If you thought Mitt Romney had a rotten summer—failing to project a more appealing image of himself and his policies, failing to pin the country’s economic woes on the president, failing to get even the tiniest bounce from his convention—the home stretch is shaping up even worse. Fast on the heels of his aggressively wrong-headed response to the embassy attack in Libya (which gets terrible reviewsfrom most Americans), Mother Jones today released bombshell video of Romney speaking way too candidly to a small group of well-heeled campaign contributors.
This is must-see footage—and even if you don’t want to see it, you won’t be able to help it over the next few days. These are words that will haunt Romney for the rest of the campaign—and the rest of his political career.
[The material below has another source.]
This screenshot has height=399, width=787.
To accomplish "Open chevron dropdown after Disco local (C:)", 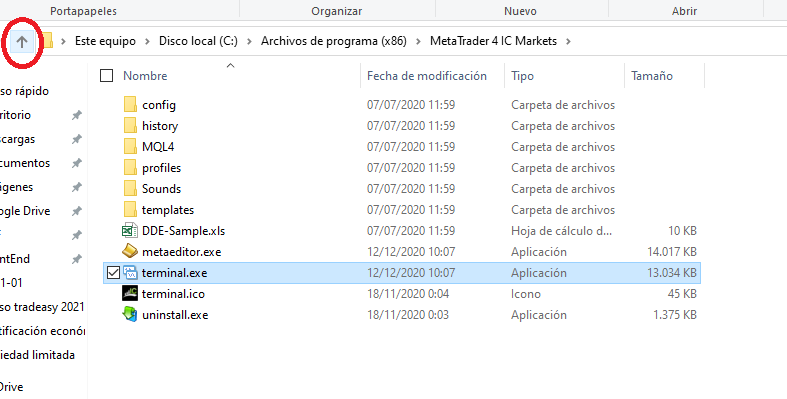I will pyautogui.click(x=249, y=41).
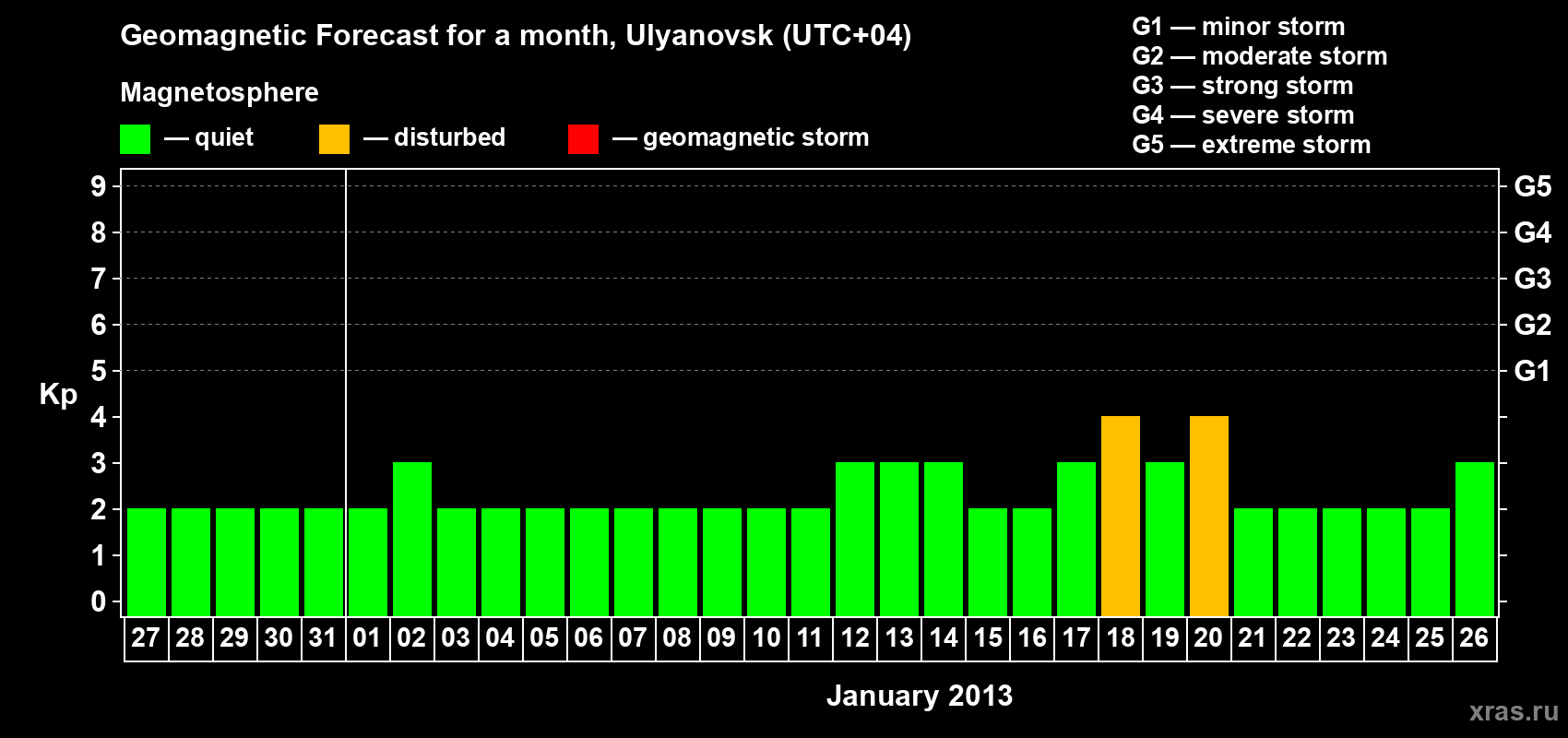The image size is (1568, 738).
Task: Click the Geomagnetic Forecast chart title
Action: (516, 36)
He jokes that he’d have a better chance of being elected if he were of Mexican lineage; he insults Obama voters (and 47 percent of the country) in the most stereotypical and racially-tinged terms possible; he brags about sharing campaign consultants with Bibi Netanyahu; and he insists that Americans are, basically, too empty-headed to care about policy specifics. And this is only the first batch of videos to come; God only knows what else he might have let loose with.

We can’t sum it up better than David Corn, who got this “get” for MoJo: “With this crowd of fellow millionaires, he apparently felt free to utter what he really believes and would never dare say out in the open. He displayed a high degree of disgust for nearly half of his fellow citizens, lumping all Obama voters into a mass of shiftless moochers who don't contribute much, if anything, to society, and he indicated that he viewed the election as a battle between strivers (such as himself and the donors before him) and parasitic free-riders who lack character, fortitude, and initiative. … These were sentiments not to be shared with the voters; it was inside information, available only to the select few who had paid for the privilege of experiencing the real Romney.”
Romney’s comments will inevitably be likened to Barack Obama’s infamous slur (also recorded in a private donor meeting) about white Pennsylvanians clinging to guns and religion. Both expressed the kind of disdain for their fellow Americans that no candidate should allow to escape his or her lips. But in terms of political impact, this is likely to play much worse. For one thing, that was April 2008, and this is mid-September 2012—leaving the candidate little time to recover. Another essential difference: Obama was well-liked and admired by the vast majority of Americans when he had his bigoted slip of the lip; Romney is already overwhelmingly disliked, even by many who plan to vote for him. Obama’s comments surprised people; Romney’s comments confirm what people already suspected about him. He comes across as the epitome of arrogant privilege. 
There is no way that this glimpse into the “real Romney” won’t turn off a large majority of the country—including plenty of the same people of privilege he was speaking to in that room. Even if they agree with the candidate secretly, they will have some serious second thoughts: How could anyone running for president, for pete’s sake, be so breathtakingly, jaw-droppingly stupid as to utter such things aloud?